*PROBLEM STATEMENT:* Copies of all lines containing the string "Select" are needed from the data below.

┏━━

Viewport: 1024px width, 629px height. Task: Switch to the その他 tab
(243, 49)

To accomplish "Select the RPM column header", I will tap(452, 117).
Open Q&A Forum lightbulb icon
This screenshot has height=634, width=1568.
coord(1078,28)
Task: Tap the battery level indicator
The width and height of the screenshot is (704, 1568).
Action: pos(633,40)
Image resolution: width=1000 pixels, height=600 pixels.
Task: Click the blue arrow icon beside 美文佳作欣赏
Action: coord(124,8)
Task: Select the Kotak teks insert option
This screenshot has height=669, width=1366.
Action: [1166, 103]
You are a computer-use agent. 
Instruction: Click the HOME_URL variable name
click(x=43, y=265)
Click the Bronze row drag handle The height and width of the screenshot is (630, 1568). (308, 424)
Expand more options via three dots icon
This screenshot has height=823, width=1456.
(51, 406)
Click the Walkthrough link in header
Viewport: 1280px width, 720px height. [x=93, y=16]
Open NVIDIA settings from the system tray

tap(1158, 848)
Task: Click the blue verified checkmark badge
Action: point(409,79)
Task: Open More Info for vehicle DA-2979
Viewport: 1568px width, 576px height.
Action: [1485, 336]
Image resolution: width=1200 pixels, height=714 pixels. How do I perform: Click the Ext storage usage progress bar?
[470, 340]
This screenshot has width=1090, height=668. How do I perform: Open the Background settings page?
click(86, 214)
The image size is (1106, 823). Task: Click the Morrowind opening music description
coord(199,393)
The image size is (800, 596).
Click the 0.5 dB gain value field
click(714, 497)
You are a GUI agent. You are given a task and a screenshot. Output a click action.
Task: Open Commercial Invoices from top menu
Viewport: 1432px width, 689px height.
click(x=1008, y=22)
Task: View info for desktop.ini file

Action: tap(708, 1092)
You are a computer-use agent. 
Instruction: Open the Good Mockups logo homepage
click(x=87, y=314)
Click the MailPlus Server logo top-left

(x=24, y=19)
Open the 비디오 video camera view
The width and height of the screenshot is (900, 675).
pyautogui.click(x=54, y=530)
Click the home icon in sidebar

┗━━

*OUTPUT FOR THIS TASK:*
To accomplish "Select the RPM column header", I will tap(452, 117).
Task: Select the Kotak teks insert option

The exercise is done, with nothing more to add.